— Да пребудет с вами Господь, сестра Гонория, сестра Руфия… молитесь за меня… сестра Пракседес.
Но теперь было не время для долгих прощаний. Я подхватил ее на руки и понес наружу сквозь возбужденную толпу одетых в черное монашек, через трапезную, вдоль коридора и дальше по пологим ступенькам. Какая-то сестра торопливо забежала вперед, чтобы отпереть задвижки и засовы на двери. Бланид шлепала за нами следом, радостно причмокивая беззубым ртом. И вот так, словно силой увозя невесту, я вынес Гуэнхумару на запруженную толпой улицу.
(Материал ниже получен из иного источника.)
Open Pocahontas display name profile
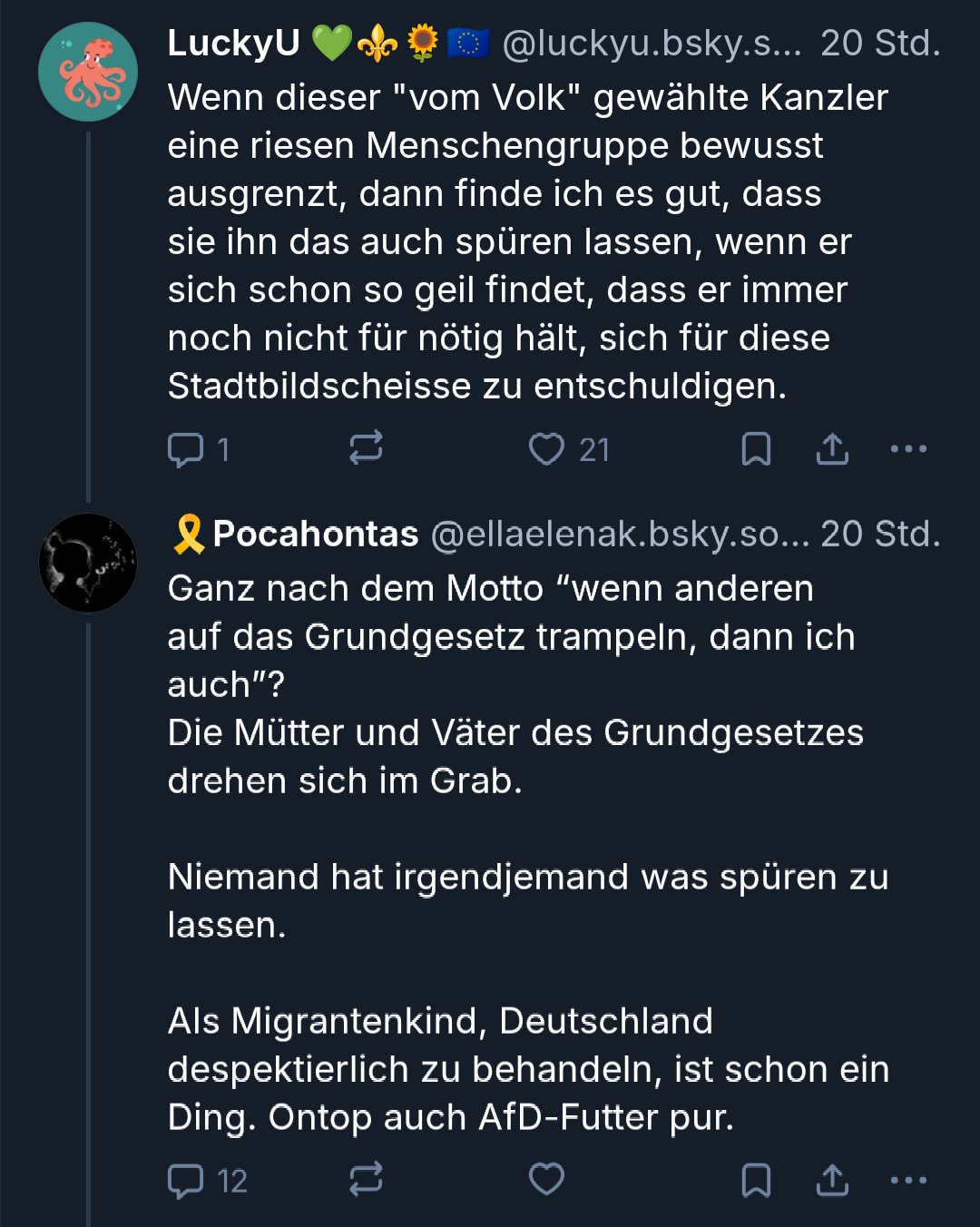Viewport: 980px width, 1227px height. click(x=315, y=535)
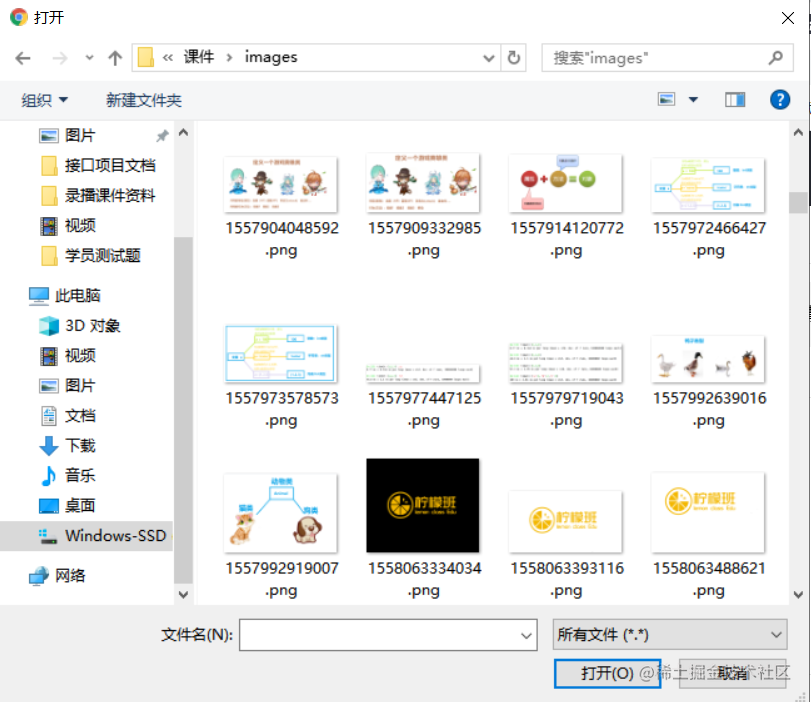
Task: Open the Help question mark icon
Action: coord(780,99)
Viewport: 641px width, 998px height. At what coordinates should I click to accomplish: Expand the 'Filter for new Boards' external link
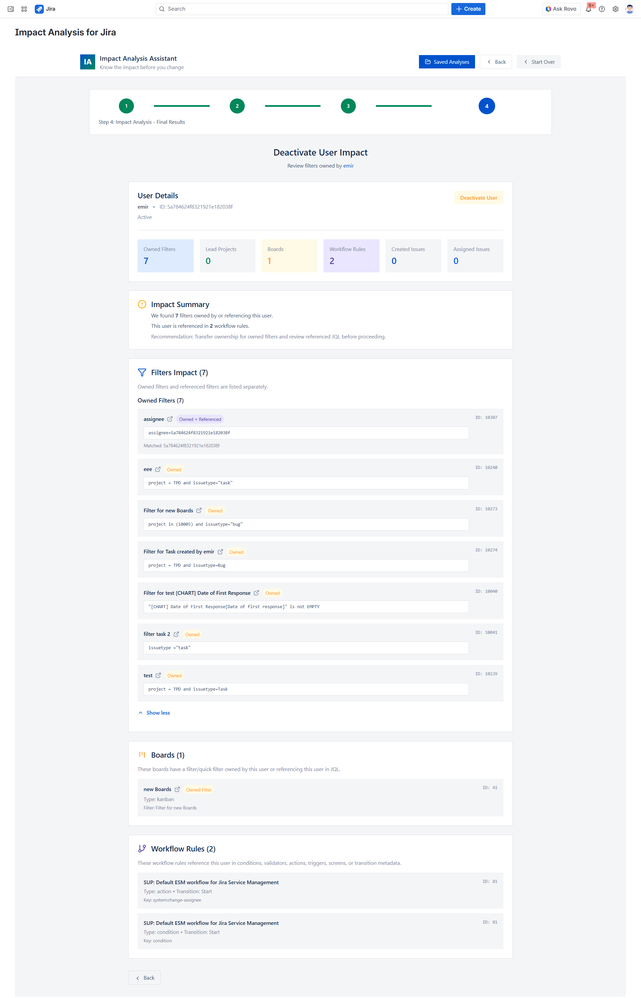coord(198,510)
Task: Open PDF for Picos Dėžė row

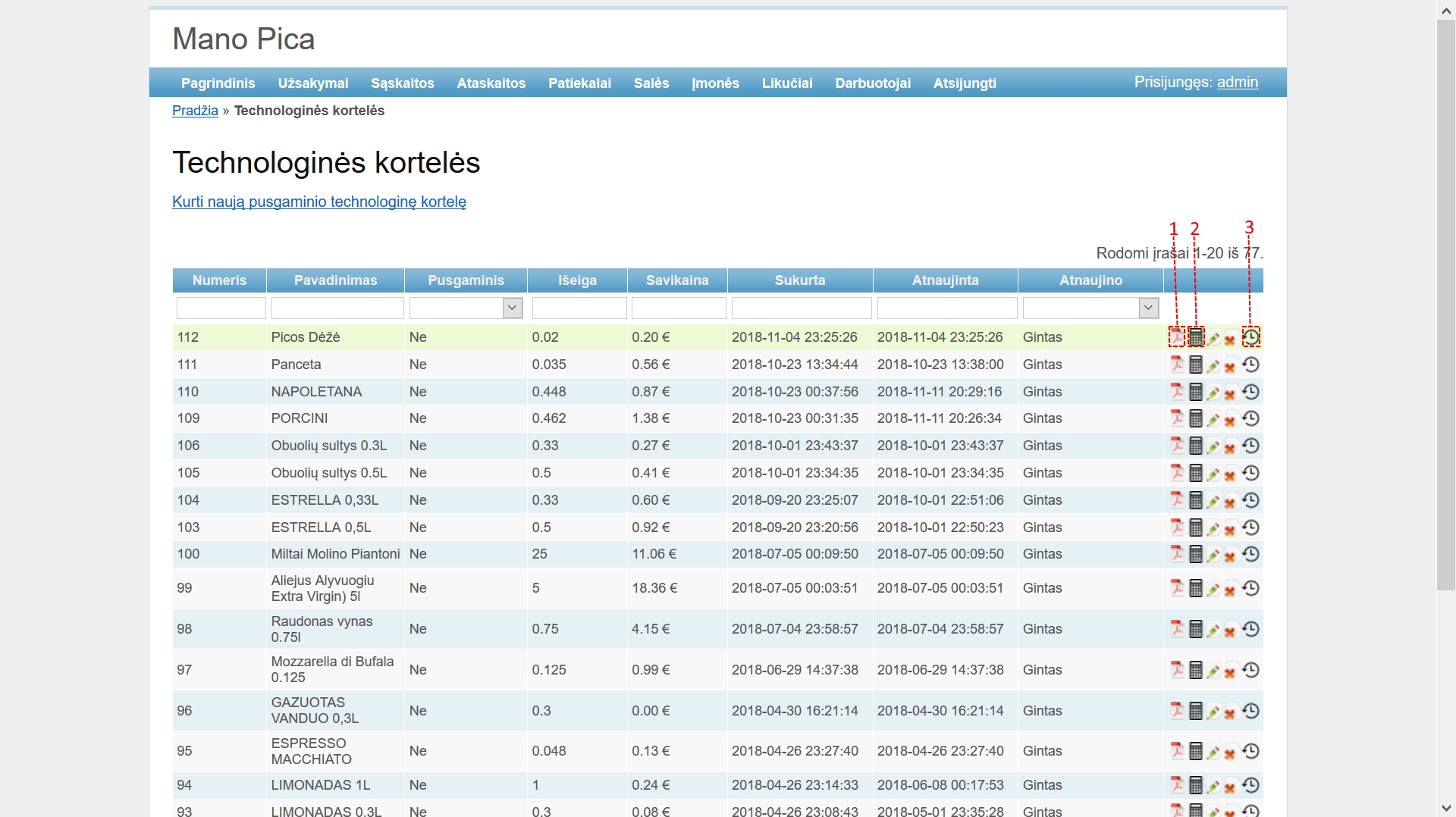Action: click(x=1176, y=337)
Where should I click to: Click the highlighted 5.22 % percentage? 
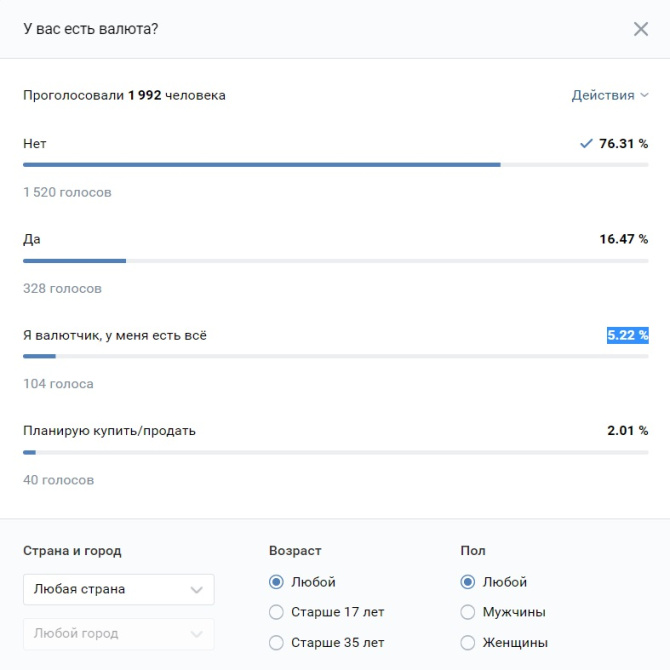point(627,335)
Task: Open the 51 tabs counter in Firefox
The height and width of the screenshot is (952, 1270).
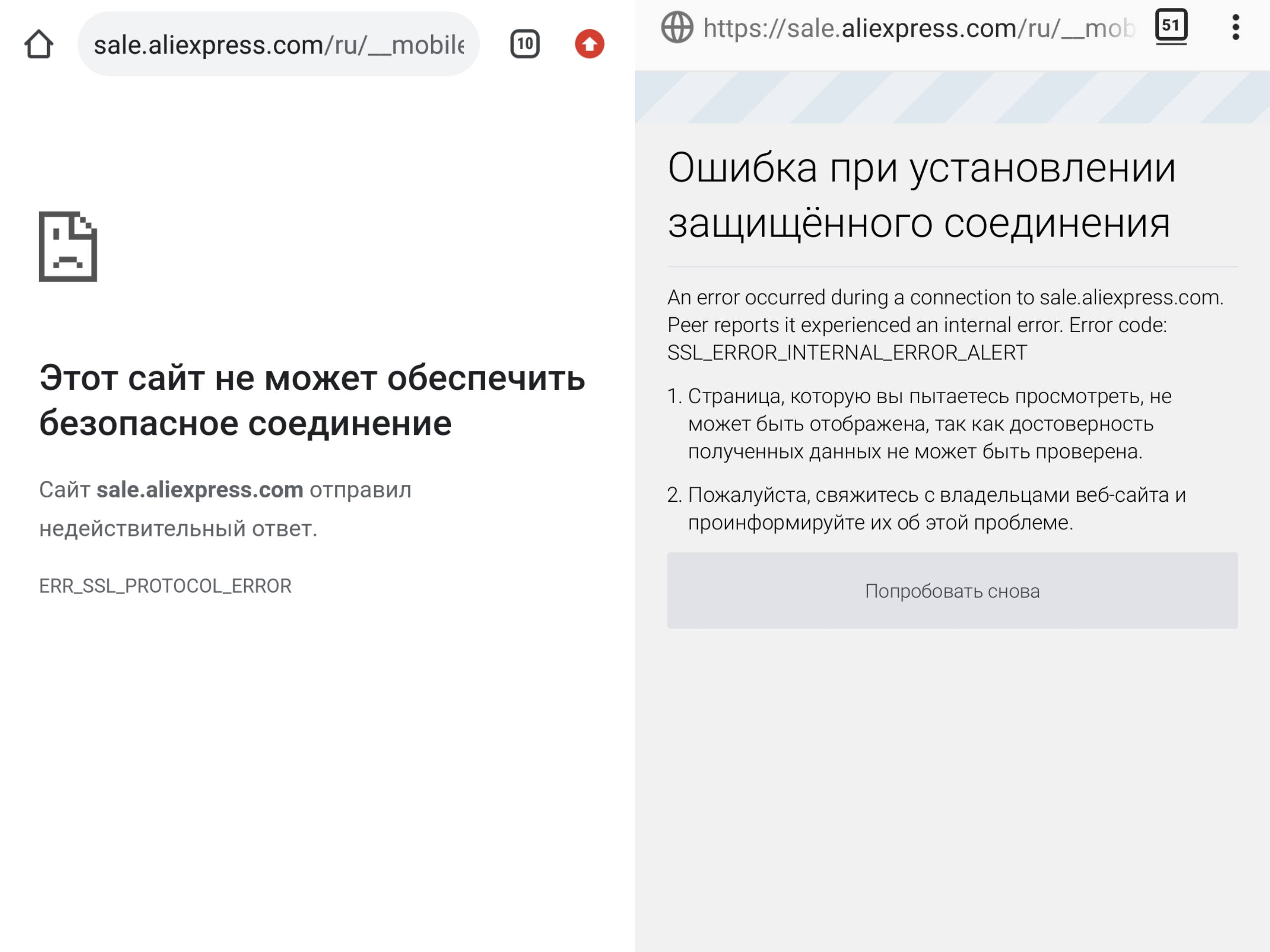Action: click(x=1171, y=26)
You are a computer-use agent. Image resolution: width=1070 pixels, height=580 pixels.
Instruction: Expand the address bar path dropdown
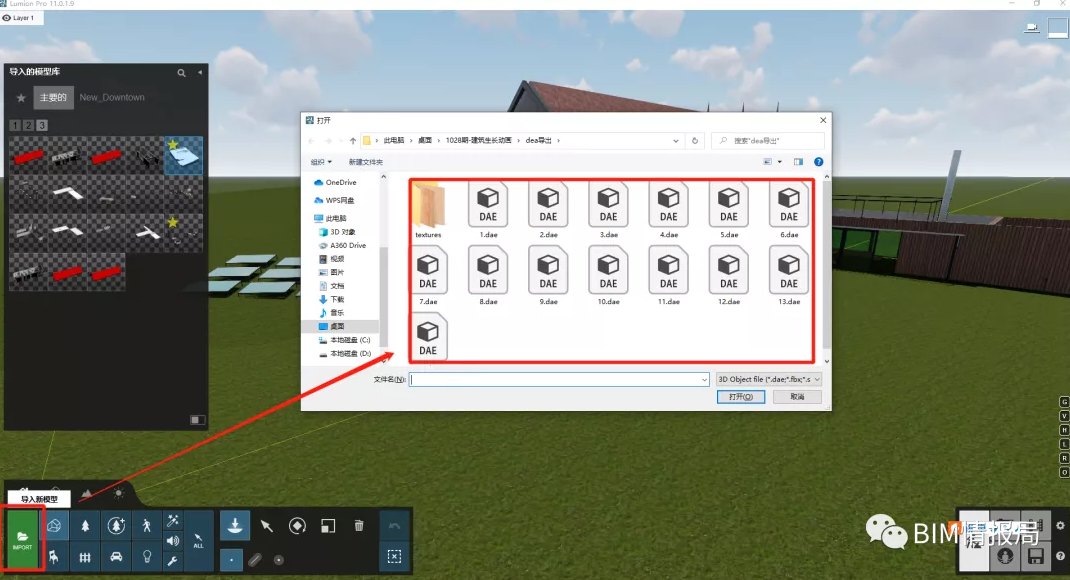[676, 141]
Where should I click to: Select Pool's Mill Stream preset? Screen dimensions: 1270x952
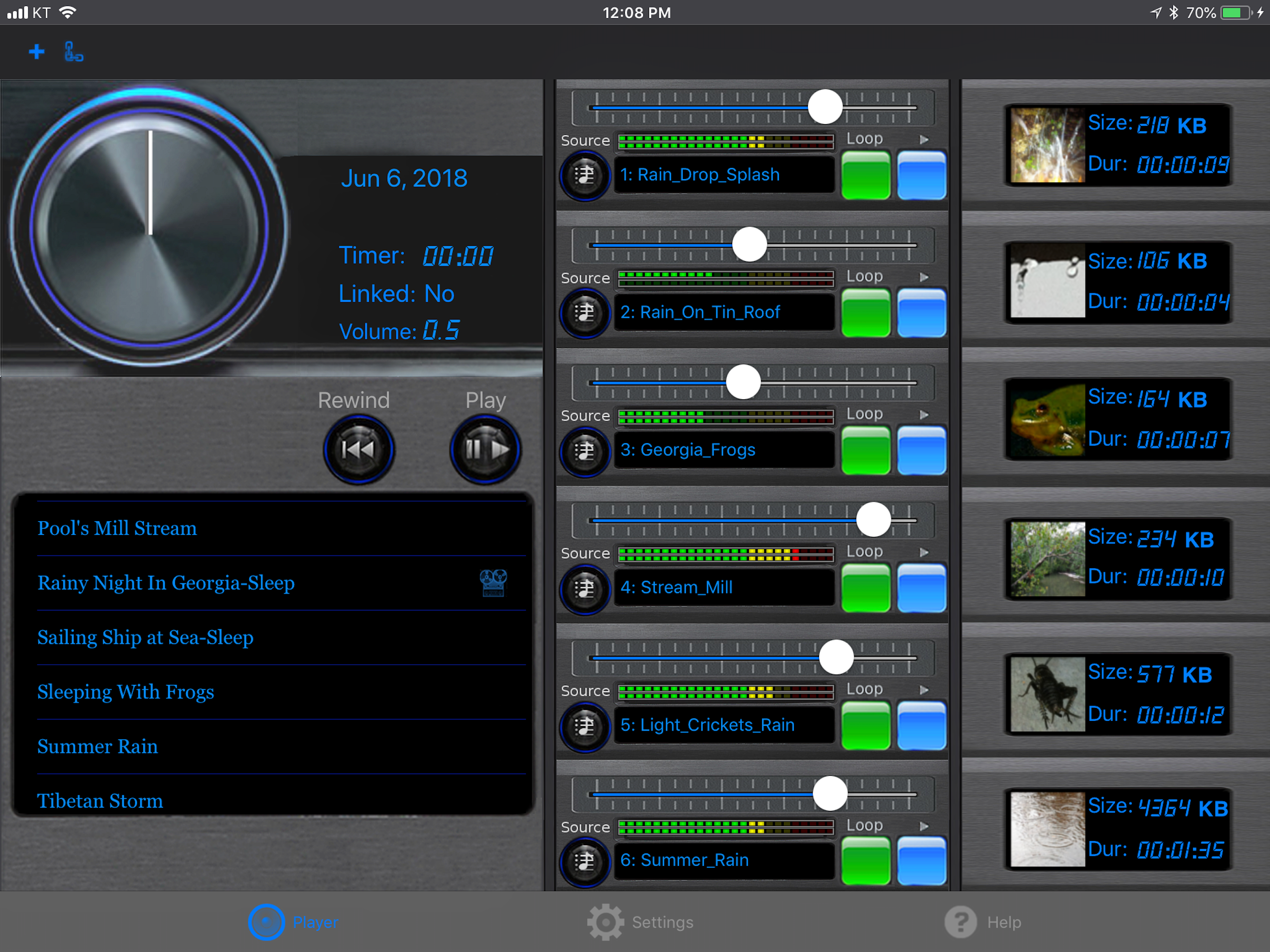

Нас встретил рев тех, кто стоял достаточно близко, чтобы видеть, что происходит, высокий радостный визг женщин, взрыв смеха и приветственные возгласы Товарищей. Бедуир спешился и теперь стоял рядом со своей лошадью, держа под уздцы Ариана. Кабаль, который сидел, вздрагивая от напряжения, там, где я его оставил, вскочил и бешено завилял хвостом. Я подкинул Гуэнхумару на спину Ариана, схватил у Бедуира повод, уселся в седло за ее спиной и устроил ее у сгиба своей левой руки. Бедуир подсмеивался надо мной, и его некрасивое лицо сияло и лучилось этим смехом.
— Ну-ну! Доблестный подвиг, старый герой! Вот будет тема для песни!
— Спой нам ее после ужина! — крикнул я и ударил каблуком в бок Ариана.
Старый жеребец рванулся вперед, Бедуир вскочил в седло, Фарик подъехал ко мне вплотную с другой стороны, громко приветствуя сестру, и все остальные Товарищи со звоном и топотом устремились за мной. Гуэнхумара оглянулась через мое плечо на маленькую, глубоко утопленную в слепой монастырской стене дверь, и я почувствовал, как по ее телу пробежала дрожь. Быстрое конвульсивное содрогание, которое, согласно поверьям, означает, что над твоей могилой пролетел серый гусь; и я инстинктивно прижал ее к себе.
— Что такое? Ты была несчастна там? Они, что, все-таки обращались с тобой плохо? — среди рокота голосов, стука копыт и позвякивания упряжи мы могли разговаривать так же свободно, как если бы были только вдвоем на склонах Эйлдона, где нас некому было подслушивать, кроме кроншнепов. — Потому что если это так, я…
Она покачала головой.
— Они были очень добры ко мне — и сестры, и даже мать-аббатиса, которую они все боятся. Но я чувствовала себя как в клетке. Я не могла ни дышать, ни расправить крылья… и сквозь прутья никогда не проникал свежий ветер…
— Ты всегда ненавидела клетки, не так ли, — клетки и цепи?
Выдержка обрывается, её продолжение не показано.